Gone now from the seas
the wind makes islands shiver on the horizon
at the hour of the fall
taken onto the high seas
the wind broke you
you declared “I am with God”
to your murderers’ faces
you made yourself into a heart like the heart of God.
Prelude 2
Justice of the No — the multitude of No — the line is breached at No —
the waters spill out among the clouds
rage against Sîn
for the waters have increased the abyss have enlarged it
because of the abundant waters that made it grow
— it was beautiful in its greatness
the one and the other like trees
higher than all the trees in the countryside
in their branches nested all the birds of the air
in their shade were seated a great number of people —
they were beautiful in their greatness
and the deployment of their branches
their roots reached down towards abundant waters
the cedars of God’s garden did not equal them
the cypress could not be compared to their branches
the plane trees were less than their underbrush
no tree in God’s garden equaled them in beauty
they were envied by all the trees in God’s garden
their leaf buds mutiplied their branches spread
rage against the fortress set fire to the cities
the day will become darkness
young men of No and On
put Çoân to the flames
beneath the great sword of the dead
Fugue 2
With those who went down….
they went down
with the daughters of nations
with all the multitude
went down
with their tombs
with the uncircumcised
among the victims of the sword
multitude victim of the great sword
— Pharaoh and all his army —
within the sight of all that multitude
when I spread my net
how it troubled the waters
amidst the luminous foam!
Prelude 3
It was winter: our hearts darkened once more
no fog that didn’t hide the truth from these and those
wolves raised their bitter cry
and the moon had frozen in the ponds…
when one of the strayed ewes was found
our hearts clenched
without sheepfolds
so often reduced to darkness
gripped by the cold
who remembered shepherds?
Even the sky seemed to have forgotten them
but if a flock of swans in flight passed
exhaled like a perfume come from its blue arch
our shoulders straightened
it was still winter
frost spread its desolate glare
often our hours of walking
pasture after pasture
gave nothing but a huge slashed hope
the lookout no longer saw
the one who had stationed him there
he hid according to the season’s nature
Fugue 3
In his homilies on Ezekiel Gregory the Great wrote
that holy books sometimes indicate the time sometimes the place
to point to truths they don’t state outright
divine eloquia aliquando ex tempore aliquando ex loco
causas designant quas aperto semone non indicant
Hiemes erat: it was winter
thus the heart’s cold is revealed (frigus cordis)

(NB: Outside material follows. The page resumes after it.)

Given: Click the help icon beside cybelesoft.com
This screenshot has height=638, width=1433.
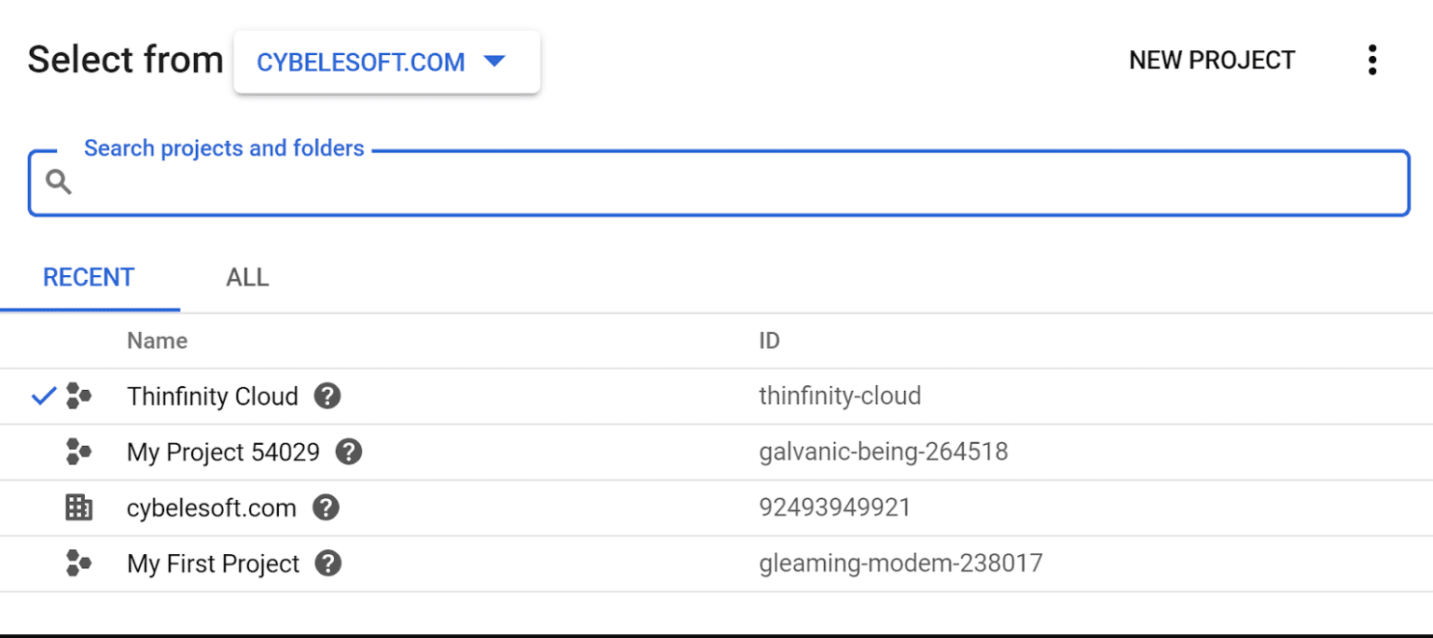Looking at the screenshot, I should tap(326, 507).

far from pillars vaults cloisters porches galleries
there where adoration is replaced by simple
childlike pleasures
it was also winter
one past melted into another
despite all distances
the beasts’ steaming breath and the white light
kept two balloon gondolas attached
crossing the sky at the wind’s whim
laughter replaced swearing
come from the same snow gathered from roofs and fallen branches
Prelude 4
Go out onto the plain where many a traveller raised his head
at the cawing of cranes as they flew by
how can you in this life – you will ask yourself –
undo the bonds of mortality ?
You will think « I am in chains »
above you clouds will trace white paths
amidst the azure
no companion will cross your path
and yet this plain is wide as the world!
The birds of the sky will have cast their shadow on the roads of the world
here many and many a traveller raised his head
before going on between the squares of wheat of earth of snow
solitary shadow beneath a glaring cloudbank
mute shadow
how to sever death’s knots
in this vast world
which is like a plain where you hears yourself called
even by a moaning
a cawing in the clouds
shadow – flame – shadow
arise and go
perhaps I will speak to you
and I arose and went out on the plain…
Fugue 4
Some came from far off
well beyond the plains
they have knights’ bold deeds on the tip of their tongues
you hear them beneath an inn’s blackened vaults
you forget the nagging question
born on the road
from the fields to the forest
you listen to them…
a child once again down at the end of the table
who stretches his neck to miss not a word of the story
who raises his head
like many a traveller at the cawing of the cranes
who weeps perhaps for so many of his fellows
the meat was cooling on the platter
but with your heart aflame
you imagined yourself a hero beyond the plain…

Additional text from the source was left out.